Exercise goal » Give back exactly the line containing "Task: Click the BetCity logo" together with all the lines after it, ending at the final line below.

Materials provided »
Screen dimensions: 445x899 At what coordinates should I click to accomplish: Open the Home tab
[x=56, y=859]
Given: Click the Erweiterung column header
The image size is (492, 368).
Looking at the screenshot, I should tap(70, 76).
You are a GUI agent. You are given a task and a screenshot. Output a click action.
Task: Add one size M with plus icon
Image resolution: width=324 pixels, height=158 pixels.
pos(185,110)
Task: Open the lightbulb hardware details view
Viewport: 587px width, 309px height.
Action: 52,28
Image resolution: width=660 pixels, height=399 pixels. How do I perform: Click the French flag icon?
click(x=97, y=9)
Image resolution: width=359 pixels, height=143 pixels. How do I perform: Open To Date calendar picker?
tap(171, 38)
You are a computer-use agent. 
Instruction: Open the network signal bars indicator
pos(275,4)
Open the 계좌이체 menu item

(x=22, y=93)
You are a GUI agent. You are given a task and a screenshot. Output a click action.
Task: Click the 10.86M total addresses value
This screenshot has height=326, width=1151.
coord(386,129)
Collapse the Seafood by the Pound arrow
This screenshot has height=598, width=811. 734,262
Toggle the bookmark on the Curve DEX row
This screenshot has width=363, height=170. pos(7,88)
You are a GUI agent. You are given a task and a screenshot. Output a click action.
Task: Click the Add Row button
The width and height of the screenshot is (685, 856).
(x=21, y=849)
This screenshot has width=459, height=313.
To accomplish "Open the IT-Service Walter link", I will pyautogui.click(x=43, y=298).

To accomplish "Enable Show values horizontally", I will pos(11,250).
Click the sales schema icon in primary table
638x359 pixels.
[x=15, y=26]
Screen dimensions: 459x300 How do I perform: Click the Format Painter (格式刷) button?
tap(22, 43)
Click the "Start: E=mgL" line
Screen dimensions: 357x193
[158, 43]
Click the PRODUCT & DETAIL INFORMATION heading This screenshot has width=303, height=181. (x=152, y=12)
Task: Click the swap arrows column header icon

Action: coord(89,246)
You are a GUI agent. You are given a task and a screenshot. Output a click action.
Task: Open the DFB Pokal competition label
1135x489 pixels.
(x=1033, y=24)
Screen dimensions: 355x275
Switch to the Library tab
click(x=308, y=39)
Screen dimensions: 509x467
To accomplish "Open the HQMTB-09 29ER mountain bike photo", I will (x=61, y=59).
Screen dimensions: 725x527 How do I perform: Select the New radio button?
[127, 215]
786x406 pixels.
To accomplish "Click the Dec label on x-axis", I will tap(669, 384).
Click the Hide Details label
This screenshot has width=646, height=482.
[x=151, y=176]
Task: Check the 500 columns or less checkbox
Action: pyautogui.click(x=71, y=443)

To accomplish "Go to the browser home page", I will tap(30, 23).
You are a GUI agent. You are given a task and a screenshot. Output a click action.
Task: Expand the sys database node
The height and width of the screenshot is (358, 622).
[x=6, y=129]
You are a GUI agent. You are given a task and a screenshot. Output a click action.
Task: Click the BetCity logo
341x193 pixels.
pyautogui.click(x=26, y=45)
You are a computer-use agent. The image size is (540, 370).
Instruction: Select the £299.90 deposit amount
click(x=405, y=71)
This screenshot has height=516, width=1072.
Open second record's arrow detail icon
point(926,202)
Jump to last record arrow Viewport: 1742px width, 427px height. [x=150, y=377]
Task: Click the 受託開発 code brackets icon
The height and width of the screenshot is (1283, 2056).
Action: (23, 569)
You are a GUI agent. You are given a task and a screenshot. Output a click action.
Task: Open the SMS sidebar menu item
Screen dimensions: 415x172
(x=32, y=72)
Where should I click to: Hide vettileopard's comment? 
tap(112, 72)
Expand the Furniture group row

Task output »
Task: Click the BetCity logo
341x193 pixels.
pyautogui.click(x=26, y=45)
You are a computer-use agent. The image size is (540, 370).
Instruction: Select the £299.90 deposit amount
click(x=405, y=71)
This screenshot has height=516, width=1072.
Open second record's arrow detail icon
point(926,202)
Jump to last record arrow Viewport: 1742px width, 427px height. [x=150, y=377]
Task: Click the 受託開発 code brackets icon
The height and width of the screenshot is (1283, 2056).
Action: (23, 569)
You are a GUI agent. You are given a task and a screenshot. Output a click action.
Task: Open the SMS sidebar menu item
Screen dimensions: 415x172
(x=32, y=72)
Where should I click to: Hide vettileopard's comment? 
tap(112, 72)
Expand the Furniture group row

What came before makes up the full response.